Voxelotor, formerly known as GBT440, is designed to be an oral, once-daily therapy for SCD. It is intended to increase hemoglobins’ affinity for oxygen, which, when bound, will prevent the aggregation of hemoglobins and the resulting sickling of red blood cells.
The FDA granted the treatment breakthrough therapy designation in January, in addition to the previously granted fast track, orphan drug, and rare pediatric disease designations for its potential as a sickle cell treatment. The European Medicines Agency also included volexotor in its Priority Medicines (PRIME) program.

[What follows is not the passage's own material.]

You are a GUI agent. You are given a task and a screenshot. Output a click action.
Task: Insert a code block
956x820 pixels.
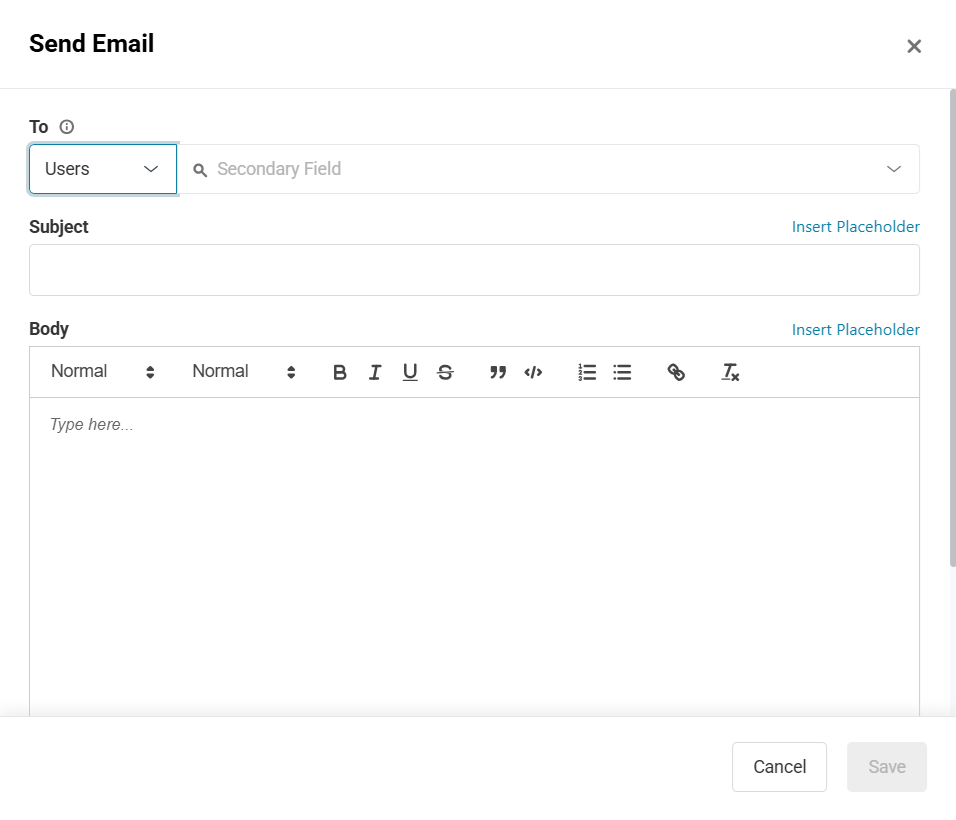(533, 372)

These designations are granted to therapies that have demonstrated promising results to treat rare diseases, and provide support for faster development and review for approval.
GBT is planning to submit a new drug application (NDA) for voxelotor under the FDA’s accelerated approval program in 2019.
“These data from the Phase 3 HOPE Study, including the clinically meaningful and statistically significant increase in hemoglobin, have been a key element in the discussions with the FDA,” said Ted W. Love, MD, president and CEO of GBT. “To further support our NDA submission, we are continuing to generate efficacy and safety data on an additional 118 patients in the HOPE Study.”